We'd started the afternoon as strangers, stiff and shy, sitting around with her husband, watching Tanzanian music videos about the coming of the apocalypse. When he left to rest up for his night shift, Dawami got chatty. She said she wanted to practice driving. I offered to take her, and we piled into my car. Dawami crept the three blocks to the dilapidated Thriftown grocery, signaled just in time, and pulled into the parking lot beaming.
Now, flushed with success, she was bent with me over the Swahili phrasebook I'd picked up at Borders on the way to her house, laughing at words like "babysitter" and "spinach."
"I stupid in Swahili," I managed, and she cracked up.
"Please, speak more slowly," she teased, and we laughed at that, too. Beside the sofa, where we sat, Igey was perched on a red inflatable ball, watching Nickelodeon. That's when I asked her who her friends were.
In Tanzania she had had friends, she explained, but "Atlanta one-and-half year no friend. Now you friend."
She grinned, and I thanked her, and put my hand over my heart.

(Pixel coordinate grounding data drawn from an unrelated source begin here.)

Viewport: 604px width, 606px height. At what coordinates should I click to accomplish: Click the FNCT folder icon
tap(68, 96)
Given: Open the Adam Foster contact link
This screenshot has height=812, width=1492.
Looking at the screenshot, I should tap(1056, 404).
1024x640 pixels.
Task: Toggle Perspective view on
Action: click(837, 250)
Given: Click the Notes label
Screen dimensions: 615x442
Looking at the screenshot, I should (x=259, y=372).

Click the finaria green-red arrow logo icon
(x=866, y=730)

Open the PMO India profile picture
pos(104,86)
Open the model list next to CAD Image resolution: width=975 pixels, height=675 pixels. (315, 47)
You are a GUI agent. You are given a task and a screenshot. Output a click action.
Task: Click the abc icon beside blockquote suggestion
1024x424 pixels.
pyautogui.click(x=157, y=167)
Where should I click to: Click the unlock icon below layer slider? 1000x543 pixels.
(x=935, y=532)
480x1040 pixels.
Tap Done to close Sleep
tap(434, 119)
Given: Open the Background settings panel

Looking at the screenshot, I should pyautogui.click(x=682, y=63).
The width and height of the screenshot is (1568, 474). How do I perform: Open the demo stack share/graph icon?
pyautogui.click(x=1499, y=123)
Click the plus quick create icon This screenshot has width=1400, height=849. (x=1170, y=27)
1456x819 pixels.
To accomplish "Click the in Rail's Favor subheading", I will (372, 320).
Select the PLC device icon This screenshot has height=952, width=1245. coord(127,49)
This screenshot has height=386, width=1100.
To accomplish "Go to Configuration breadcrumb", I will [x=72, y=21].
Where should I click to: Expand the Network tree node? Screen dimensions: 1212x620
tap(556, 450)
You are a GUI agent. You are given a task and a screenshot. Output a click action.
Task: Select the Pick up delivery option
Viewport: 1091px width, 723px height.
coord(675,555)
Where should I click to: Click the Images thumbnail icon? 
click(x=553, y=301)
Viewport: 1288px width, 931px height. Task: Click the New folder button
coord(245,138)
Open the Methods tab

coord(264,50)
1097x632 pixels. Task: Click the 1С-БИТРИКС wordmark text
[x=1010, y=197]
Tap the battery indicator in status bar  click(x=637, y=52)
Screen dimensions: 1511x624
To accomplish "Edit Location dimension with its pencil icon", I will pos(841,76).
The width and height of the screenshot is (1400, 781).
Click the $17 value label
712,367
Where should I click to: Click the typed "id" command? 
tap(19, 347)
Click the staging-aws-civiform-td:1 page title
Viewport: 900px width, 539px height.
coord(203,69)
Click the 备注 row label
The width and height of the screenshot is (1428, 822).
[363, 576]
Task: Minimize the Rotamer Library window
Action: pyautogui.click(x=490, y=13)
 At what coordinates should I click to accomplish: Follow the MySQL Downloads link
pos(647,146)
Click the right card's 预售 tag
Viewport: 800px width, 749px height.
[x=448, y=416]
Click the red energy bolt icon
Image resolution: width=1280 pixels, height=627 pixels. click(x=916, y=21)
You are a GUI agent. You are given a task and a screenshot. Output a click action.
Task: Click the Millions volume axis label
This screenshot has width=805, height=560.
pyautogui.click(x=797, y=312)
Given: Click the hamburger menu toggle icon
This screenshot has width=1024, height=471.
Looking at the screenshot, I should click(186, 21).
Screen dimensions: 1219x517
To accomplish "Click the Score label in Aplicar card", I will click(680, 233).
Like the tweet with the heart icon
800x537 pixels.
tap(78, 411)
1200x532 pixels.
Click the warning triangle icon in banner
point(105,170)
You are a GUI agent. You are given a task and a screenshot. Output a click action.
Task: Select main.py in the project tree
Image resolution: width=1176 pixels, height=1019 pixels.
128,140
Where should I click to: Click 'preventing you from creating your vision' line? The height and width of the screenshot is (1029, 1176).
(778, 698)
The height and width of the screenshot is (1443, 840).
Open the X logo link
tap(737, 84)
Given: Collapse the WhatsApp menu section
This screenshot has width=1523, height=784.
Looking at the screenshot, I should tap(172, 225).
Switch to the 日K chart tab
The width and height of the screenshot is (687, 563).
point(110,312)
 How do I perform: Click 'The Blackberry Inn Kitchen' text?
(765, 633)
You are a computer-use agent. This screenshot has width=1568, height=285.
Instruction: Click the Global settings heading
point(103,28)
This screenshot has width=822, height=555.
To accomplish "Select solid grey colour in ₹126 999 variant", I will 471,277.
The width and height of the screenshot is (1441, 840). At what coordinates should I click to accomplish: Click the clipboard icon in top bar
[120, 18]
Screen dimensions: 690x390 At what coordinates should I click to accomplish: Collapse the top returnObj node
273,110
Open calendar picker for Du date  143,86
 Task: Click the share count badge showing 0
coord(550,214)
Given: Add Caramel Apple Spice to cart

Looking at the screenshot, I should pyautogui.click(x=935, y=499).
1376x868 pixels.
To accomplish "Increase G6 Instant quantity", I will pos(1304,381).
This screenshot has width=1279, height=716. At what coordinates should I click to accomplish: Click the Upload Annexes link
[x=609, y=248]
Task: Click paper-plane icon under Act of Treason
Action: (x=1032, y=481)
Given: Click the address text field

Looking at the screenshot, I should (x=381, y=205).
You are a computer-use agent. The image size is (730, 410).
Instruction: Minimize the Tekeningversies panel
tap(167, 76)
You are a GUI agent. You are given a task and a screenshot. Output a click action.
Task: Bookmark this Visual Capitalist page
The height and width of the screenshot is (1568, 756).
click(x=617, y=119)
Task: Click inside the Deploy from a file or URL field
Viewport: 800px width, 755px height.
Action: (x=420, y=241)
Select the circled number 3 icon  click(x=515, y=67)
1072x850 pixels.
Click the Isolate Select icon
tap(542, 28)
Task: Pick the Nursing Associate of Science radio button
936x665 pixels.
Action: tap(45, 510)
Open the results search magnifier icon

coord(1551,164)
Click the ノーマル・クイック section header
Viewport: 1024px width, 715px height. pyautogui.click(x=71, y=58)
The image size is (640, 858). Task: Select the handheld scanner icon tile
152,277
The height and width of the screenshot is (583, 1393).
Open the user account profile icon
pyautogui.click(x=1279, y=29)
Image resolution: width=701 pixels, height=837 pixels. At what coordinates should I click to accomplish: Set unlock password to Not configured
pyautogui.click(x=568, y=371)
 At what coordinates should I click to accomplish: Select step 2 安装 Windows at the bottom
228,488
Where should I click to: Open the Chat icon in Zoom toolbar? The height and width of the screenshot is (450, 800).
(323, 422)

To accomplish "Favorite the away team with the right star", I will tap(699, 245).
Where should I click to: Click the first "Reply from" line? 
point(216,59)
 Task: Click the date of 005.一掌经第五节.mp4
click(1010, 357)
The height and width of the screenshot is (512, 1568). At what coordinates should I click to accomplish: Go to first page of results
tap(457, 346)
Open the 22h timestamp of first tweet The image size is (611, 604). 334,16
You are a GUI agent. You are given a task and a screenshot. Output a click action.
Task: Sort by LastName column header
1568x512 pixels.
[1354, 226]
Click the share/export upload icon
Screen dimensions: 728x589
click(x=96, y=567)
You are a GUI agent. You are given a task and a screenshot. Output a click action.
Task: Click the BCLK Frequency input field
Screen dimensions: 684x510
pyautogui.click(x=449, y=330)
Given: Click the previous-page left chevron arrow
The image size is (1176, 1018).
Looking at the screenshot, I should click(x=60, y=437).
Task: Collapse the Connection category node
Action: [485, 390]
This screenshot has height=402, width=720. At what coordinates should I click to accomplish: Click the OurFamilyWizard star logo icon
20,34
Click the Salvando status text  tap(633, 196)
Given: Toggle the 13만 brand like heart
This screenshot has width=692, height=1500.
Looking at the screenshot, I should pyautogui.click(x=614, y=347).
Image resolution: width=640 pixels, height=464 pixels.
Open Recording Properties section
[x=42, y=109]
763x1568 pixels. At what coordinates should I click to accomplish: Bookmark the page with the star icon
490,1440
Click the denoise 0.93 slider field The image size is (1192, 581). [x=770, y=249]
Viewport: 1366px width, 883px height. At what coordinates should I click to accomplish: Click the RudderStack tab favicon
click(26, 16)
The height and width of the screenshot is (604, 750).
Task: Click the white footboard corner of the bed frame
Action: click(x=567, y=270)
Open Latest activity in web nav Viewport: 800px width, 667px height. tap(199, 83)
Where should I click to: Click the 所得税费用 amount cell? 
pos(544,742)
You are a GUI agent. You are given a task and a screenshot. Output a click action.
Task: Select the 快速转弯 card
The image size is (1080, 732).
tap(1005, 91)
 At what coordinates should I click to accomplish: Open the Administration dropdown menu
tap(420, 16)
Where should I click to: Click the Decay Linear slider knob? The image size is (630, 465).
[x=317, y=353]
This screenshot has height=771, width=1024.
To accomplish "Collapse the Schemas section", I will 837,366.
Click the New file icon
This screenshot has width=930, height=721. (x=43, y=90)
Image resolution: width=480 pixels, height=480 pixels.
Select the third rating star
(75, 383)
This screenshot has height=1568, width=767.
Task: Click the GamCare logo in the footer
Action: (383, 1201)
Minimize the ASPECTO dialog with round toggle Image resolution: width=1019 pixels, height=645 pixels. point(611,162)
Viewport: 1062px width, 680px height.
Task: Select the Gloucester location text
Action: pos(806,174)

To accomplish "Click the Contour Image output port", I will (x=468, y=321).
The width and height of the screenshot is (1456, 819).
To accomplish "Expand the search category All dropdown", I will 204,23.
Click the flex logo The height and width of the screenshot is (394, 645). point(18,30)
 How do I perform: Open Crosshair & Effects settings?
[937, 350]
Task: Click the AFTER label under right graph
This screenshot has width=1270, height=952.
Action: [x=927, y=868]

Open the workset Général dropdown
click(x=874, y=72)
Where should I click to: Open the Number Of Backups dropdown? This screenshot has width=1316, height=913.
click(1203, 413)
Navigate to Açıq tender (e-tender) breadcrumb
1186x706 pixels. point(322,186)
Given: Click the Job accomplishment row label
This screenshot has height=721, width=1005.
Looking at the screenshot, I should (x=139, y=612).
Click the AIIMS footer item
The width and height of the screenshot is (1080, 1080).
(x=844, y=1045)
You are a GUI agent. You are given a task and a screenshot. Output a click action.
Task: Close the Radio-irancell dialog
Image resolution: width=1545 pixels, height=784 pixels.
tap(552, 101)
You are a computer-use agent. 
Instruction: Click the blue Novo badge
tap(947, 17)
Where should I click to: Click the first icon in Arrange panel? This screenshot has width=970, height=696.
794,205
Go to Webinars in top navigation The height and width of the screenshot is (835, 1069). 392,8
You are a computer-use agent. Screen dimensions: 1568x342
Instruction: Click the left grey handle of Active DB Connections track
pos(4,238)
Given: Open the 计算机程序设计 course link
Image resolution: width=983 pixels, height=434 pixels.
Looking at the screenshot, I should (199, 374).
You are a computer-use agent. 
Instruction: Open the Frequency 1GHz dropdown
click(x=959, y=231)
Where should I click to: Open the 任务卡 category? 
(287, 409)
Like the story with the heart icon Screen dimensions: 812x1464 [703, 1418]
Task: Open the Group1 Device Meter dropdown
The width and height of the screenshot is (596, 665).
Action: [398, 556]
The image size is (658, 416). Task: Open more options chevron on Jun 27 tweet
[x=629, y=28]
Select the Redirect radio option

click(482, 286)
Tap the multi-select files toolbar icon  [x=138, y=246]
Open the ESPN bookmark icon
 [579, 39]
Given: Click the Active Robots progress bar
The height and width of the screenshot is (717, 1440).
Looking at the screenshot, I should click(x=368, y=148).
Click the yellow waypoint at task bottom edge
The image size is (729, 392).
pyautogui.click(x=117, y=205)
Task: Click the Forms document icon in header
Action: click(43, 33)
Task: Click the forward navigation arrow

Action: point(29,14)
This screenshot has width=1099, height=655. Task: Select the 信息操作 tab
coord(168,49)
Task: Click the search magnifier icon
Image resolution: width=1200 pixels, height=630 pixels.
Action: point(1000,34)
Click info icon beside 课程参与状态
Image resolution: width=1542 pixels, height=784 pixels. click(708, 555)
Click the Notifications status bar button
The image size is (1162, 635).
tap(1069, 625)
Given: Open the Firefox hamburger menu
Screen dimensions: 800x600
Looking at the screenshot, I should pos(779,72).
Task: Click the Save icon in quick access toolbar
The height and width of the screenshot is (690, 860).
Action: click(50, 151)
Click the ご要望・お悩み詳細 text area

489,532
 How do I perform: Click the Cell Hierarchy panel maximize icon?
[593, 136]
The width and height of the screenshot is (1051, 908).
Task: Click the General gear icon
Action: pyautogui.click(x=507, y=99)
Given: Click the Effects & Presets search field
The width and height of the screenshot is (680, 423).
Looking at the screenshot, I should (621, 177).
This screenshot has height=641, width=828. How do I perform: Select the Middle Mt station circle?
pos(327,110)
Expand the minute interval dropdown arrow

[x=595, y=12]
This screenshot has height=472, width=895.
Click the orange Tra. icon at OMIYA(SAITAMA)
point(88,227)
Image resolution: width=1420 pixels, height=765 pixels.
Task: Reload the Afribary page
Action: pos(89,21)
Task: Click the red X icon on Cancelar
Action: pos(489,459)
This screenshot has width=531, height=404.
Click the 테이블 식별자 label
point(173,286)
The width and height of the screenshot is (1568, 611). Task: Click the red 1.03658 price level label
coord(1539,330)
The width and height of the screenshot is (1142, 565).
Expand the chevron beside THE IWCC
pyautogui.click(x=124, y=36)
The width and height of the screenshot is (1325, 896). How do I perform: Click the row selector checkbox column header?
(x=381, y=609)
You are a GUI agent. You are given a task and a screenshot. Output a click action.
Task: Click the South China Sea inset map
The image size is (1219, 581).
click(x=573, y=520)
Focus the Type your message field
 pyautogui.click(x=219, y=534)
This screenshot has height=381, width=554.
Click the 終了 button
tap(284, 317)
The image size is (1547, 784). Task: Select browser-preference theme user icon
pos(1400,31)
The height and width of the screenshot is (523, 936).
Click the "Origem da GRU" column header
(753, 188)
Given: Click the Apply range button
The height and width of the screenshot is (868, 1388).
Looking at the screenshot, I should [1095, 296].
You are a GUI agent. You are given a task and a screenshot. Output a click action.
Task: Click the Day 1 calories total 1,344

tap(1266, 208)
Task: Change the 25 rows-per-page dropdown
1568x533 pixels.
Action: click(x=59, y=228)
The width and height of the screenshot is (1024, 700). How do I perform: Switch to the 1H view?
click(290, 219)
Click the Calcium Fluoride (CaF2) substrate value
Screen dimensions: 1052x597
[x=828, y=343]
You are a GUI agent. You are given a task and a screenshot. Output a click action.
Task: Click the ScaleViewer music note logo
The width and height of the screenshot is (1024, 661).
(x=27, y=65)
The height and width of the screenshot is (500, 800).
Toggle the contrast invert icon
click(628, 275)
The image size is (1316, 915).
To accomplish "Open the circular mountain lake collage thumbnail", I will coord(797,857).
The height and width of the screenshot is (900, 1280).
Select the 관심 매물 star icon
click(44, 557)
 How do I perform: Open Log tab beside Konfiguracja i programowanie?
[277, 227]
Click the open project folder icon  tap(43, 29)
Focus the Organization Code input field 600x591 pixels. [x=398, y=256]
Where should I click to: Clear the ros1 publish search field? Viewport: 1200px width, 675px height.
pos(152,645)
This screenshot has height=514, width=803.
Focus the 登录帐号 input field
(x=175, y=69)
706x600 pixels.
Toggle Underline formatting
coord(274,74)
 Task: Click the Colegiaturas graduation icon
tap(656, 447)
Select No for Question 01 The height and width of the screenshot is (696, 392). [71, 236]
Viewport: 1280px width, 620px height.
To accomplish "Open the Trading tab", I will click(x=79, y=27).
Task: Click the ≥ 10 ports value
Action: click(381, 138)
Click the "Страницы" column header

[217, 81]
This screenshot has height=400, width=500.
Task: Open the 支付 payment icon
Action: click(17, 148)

And though I've since learned that she does have one or two other women friends here - they're African, so she calls them "sisters" - and though we've since had extensive conversations, with and without a professional interpreter, about journalism and what that means, I worried then, and I still worry, about the scope of her loneliness, the immediacy and completeness of her trust in me, and how to deserve that trust. Starting today, and for the next year, this project is my attempt to be worthy of it.